Because KVell does not sort data in order on disk, the initial position of a key-value pair on disk is its final position. This unordered approach not only reduces the additional overhead of inserting items, but also eliminates the CPU overhead from disk maintenance operations.

Unordered key-value pairs, while reducing the overhead of write operations, can also affect performance when scanning, although according to the tests in the paper, scanning operations are not significantly affected when encountering medium-sized loads and large key-value pairs, so this result is acceptable in most cases.

Reducing system calls

In KVell, all operations perform random reads and writes to disk, so it does not waste CPU time converting random I/O to sequential I/O. Similar to LSM key-value pairs, KVell forwards I/O requests to disk in bulk, and its main purpose is to reduce the number of system calls, i.e., the additional CPU overhead. An effective key-value store should issue enough requests to disk to ensure that disk has enough work, but should not issue too much work to affect disk performance and introduce high latency.

Remove commit logs

KVell does not rely on the commit log to determine whether data is persisted by the system; it only acknowledges updates as they are written to their final location on disk, and once an update is committed by a worker thread, it is processed in the next batch of I/O requests. The role of commit logging is actually to turn random I/O into sequential I/O to address the consistency impact of crashes, but since today’s random I/O and sequential I/O already have similar performance, commit logging has lost its past role in key-value stores, and removing commit logging can reduce disk bandwidth usage.

Summary

KVell, as a key-value store based on the latest hardware, has excellent performance in specific scenarios. The paper gives a comparison of its throughput with mainstream key-value stores under different loads, where YCSB A, YCSB B, YCSB C and YCSDN E are write intensive, read intensive, read-only and scan intensive tasks, respectively.

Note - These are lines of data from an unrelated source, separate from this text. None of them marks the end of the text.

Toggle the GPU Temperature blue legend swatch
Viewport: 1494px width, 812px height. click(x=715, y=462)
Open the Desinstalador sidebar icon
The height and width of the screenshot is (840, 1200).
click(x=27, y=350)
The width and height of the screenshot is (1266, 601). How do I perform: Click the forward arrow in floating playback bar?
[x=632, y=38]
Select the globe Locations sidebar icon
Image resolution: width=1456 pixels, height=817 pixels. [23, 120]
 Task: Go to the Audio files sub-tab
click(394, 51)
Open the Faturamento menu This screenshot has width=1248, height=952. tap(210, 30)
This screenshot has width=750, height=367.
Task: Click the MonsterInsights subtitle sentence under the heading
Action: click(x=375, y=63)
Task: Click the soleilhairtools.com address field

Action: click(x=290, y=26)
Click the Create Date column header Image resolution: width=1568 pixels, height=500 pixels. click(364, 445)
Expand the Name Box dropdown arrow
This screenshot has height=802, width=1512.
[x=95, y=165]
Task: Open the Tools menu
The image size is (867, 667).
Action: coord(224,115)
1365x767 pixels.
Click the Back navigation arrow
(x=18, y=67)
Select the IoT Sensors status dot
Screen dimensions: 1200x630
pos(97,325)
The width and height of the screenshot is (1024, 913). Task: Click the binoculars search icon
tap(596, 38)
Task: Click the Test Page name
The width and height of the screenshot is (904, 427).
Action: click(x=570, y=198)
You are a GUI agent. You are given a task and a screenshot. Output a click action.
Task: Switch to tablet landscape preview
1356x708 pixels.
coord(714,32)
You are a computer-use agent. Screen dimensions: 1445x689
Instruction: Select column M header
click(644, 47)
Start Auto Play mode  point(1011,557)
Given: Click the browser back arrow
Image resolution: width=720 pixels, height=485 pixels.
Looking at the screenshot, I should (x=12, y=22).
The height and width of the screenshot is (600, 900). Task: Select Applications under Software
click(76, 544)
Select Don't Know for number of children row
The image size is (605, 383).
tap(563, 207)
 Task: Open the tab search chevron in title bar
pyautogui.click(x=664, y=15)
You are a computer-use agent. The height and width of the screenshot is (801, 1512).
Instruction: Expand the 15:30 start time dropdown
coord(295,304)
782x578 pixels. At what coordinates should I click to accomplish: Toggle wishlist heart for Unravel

From this, we can see that KVell performs much better than mainstream key-value stores such as RocksDB for all loads except scan-intensive tasks.

As software engineers, although the operating system provides us with a standard interface to operate the hardware, so that we are not used to direct contact with the hardware, you can put more effort into the software, but we still have to keep in mind that the hardware on the software system and the many influences and restrictions and development perspective on the progress of hardware, but also only the combination of software and hardware to bring the ultimate performance.